Table of Contents
Exploratory Data Analysis (EDA) is an integral part of Data Science. The same is true for the petrophysical domain and can often be referred to as the Log QC or data review stage of a project. It is at this stage that we begin to go through the data in detail and identify what data we really have, where we have it and what is the quality of the gathered data.
A significant portion of the time that we spend (in some cases up to 90%! — Kohlleffel, 2015) working with well log data is spent trying to understand it and wrangle it into a state that is fit for interpretation. The remaining 10% is when we can get down to the business of carrying out the petrophysical interpretation. This can vary depending on the initial state of the project being worked on.

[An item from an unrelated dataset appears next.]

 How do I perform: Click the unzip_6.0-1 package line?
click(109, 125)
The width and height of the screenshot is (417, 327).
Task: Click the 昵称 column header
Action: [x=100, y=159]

At the QC stage, we often we find ourselves with multiple input files, random curve names, missing data and extra curves that have no immediate use. This can lead to confusion and frustration, especially when working with multiple tools and vintage datasets. In cases where we have missing data, we need to identify it and determine the best way to handle it. This can be difficult to do by looking at single LAS files in a text editor, but it can be made easier using software. One such method is by using Python, a common and popular programming language.
In this short article, we will go over how to visualise data coverage within 3 wells of the Volve dataset that was released by Equinor in 2018.

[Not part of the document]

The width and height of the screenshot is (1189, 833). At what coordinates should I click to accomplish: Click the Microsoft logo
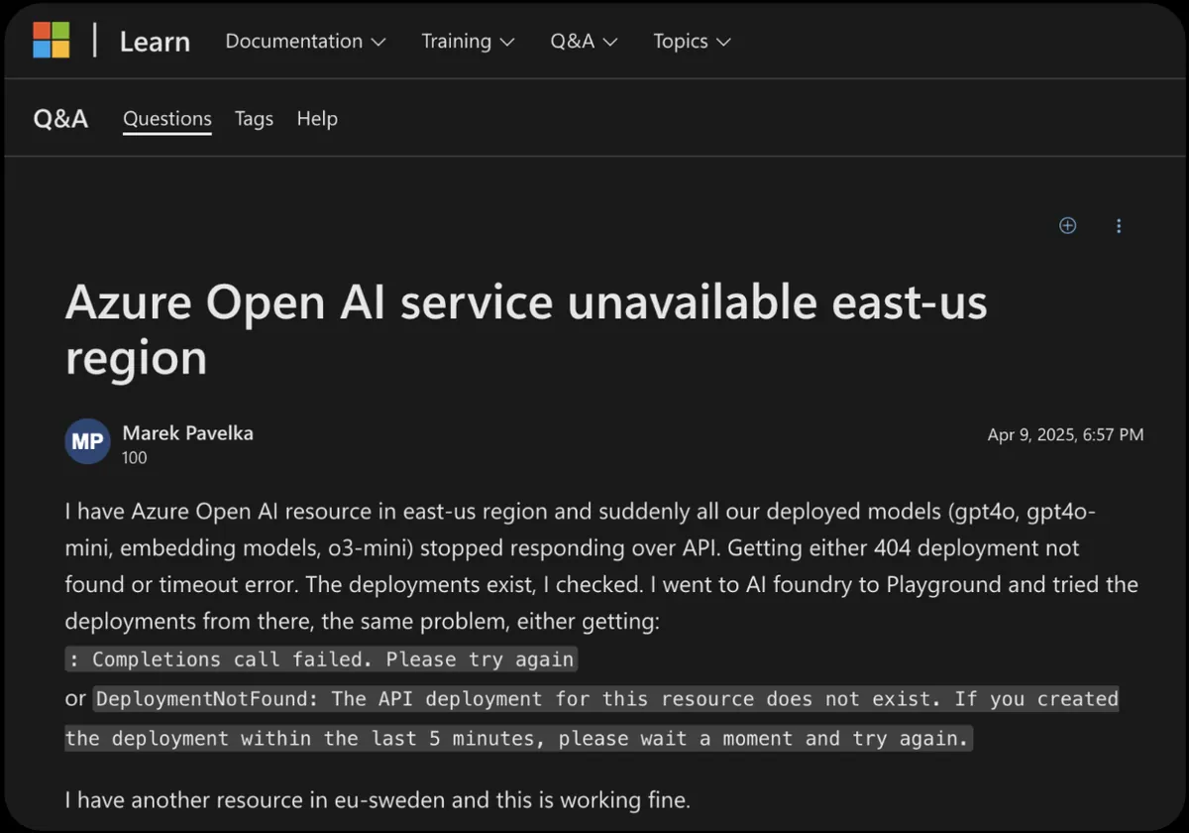coord(52,41)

You can find the full Jupyter Notebook for this example within 9 **— Visualising Data Covere.ipynb **of my Petrophysics and Python Series on GitHub at the following link: andymcdgeo/Petrophysics-Python-Series *This series of Jupyter Notebooks take you through various aspects of working with Python and Petrophysical data.*github.com
Loading the Data and Libraries
As with any Python project we need to load in the required data and libraries. For this article, we will be using pandas and matplotlib.
import pandas as pd import matplotlib.pyplot as plt # Load in our data from a CSV file data = pd.read_csv('Data/VolveWells.csv') data.head()
This will return:
From a first glance, we can see that we have 12 columns in our dataset. The first column is the Well, followed by the Depth curve, which is subsequently followed by each of the logging curves.

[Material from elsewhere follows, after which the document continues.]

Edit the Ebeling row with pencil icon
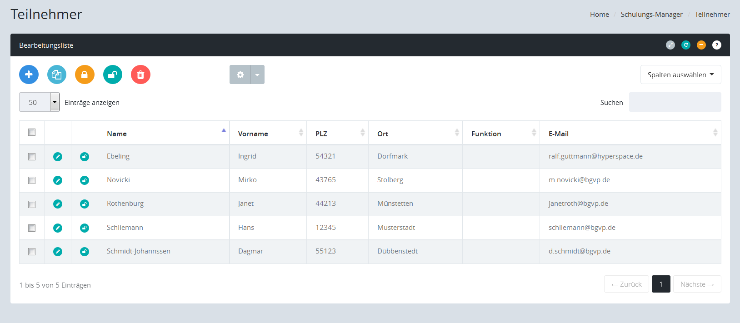The image size is (740, 323). pyautogui.click(x=58, y=157)
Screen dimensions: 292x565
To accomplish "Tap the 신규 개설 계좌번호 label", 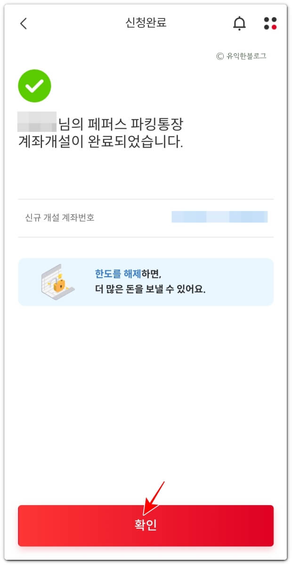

To identify what wells we have in our dataset we could call data[‘WELL’].unique() which will return an array, but we can get a nicer format by implementing a short for loop and printing out each value.
for well in data[‘WELL’].unique(): print(well)
This will return a list of 3 wells:
In order for our plot to work as intended, we need to modify the column order of our dataset. This can be achieved by first creating a list of the columns in the order that we want.
plot_cols = ['WELL', 'DEPTH', 'CALI', 'BS', 'GR', 'NEU', 'DEN', 'PEF', 'RDEP', 'RMED', 'AC', 'ACS']
Then we can replace the existing dataframe with the new column order:
data = data[plot_cols] data.head()
We can then call upon data.head() to view the new dataframe.
The next step involves creating a copy of our dataframe. This will allow us to keep the original dataframe for further work later in a project.
data_nan = data.copy()
In order for the plot to display as intended, we need to replace the values in the dataframe.
In places where we have a real value we will assign it a number which will be dependent on its position in the dataframe. In places where we have a NaN (Not a Number) value, we are going to give it a value of number - 1. This will allow us to shade between one number and another whilst using a single subplot for each well. This keeps things simple and negates the need for creating subplots for each curve in each well.
for num, col in enumerate(data_nan.columns[2:]): data_nan[col] = data_nan[col].notnull() * (num + 1) data_nan[col].replace(0, num, inplace=True)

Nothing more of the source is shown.